### Exercise prompt
In the part of the material that opens with the line containing "Task: Select the Borders icon" and runs through the end of the material, change "Borders" to "Font Color" and reproduce that part with everything else kept as it is, omitting the pictures.

Interface element records:
+--
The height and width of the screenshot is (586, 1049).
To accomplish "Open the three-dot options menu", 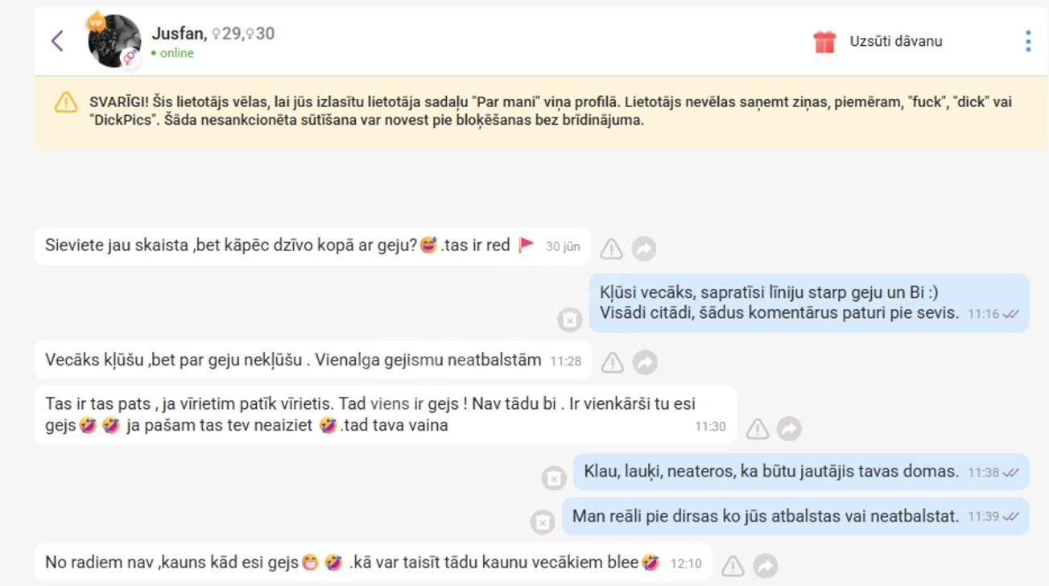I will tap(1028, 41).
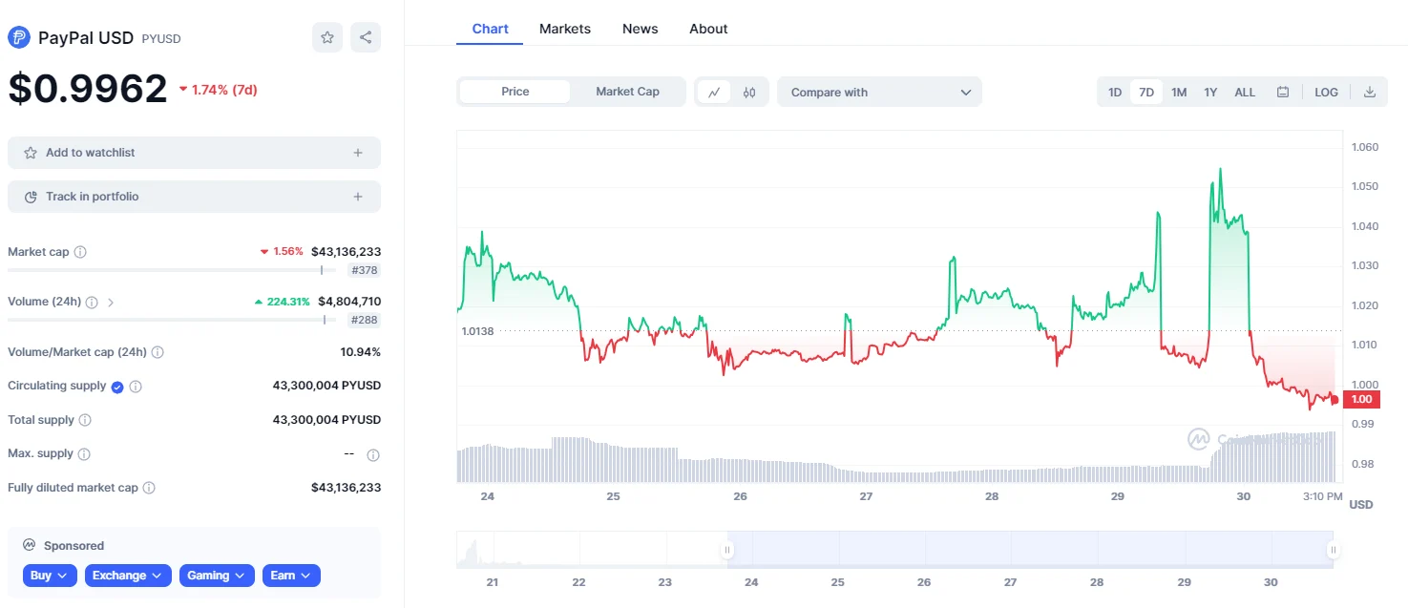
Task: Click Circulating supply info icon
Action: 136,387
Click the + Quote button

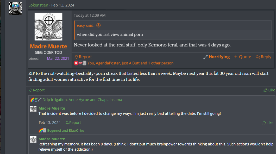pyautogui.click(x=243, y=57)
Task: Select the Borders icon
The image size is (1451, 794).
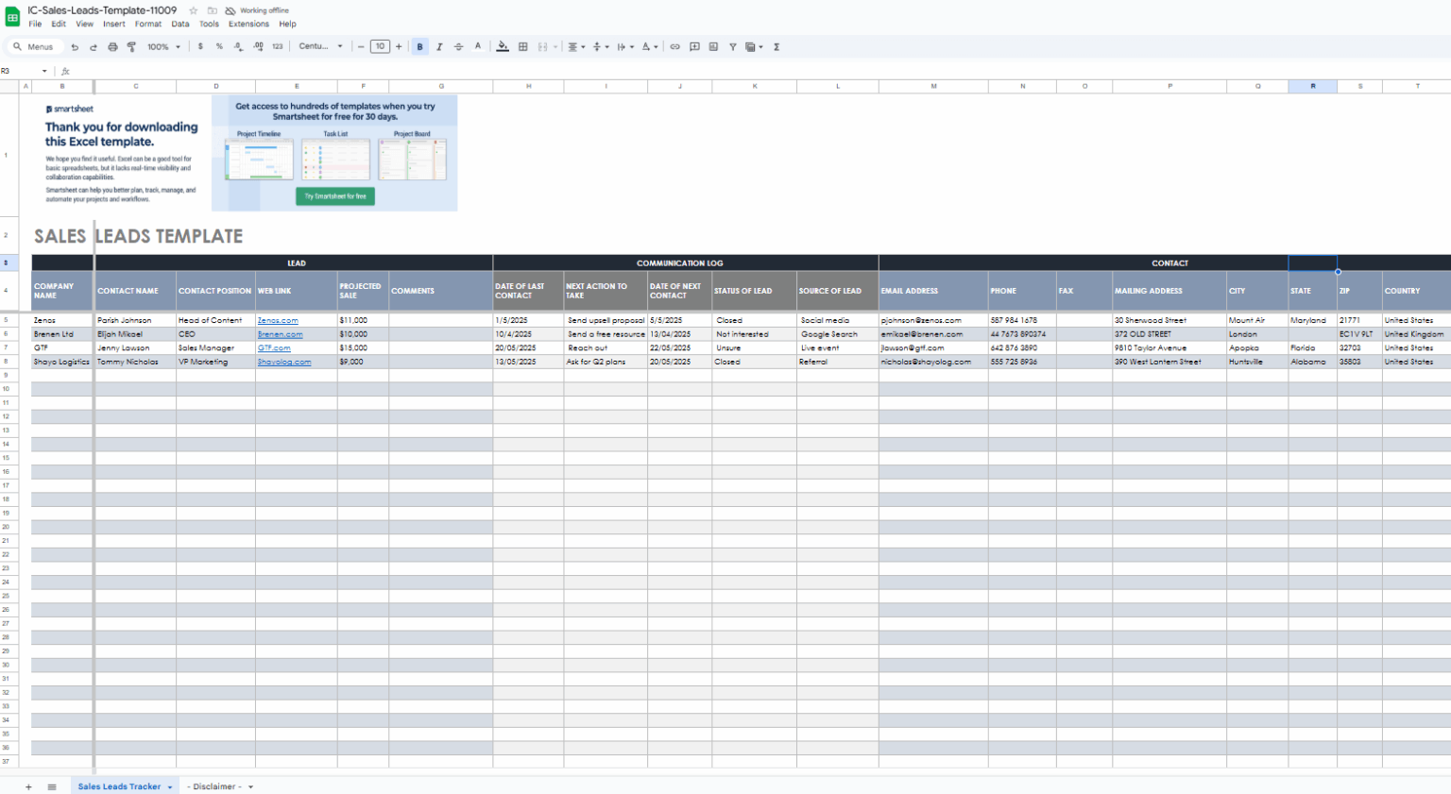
+--
### Answer for this exercise
Task: Select the Font Color icon
The image size is (1451, 794).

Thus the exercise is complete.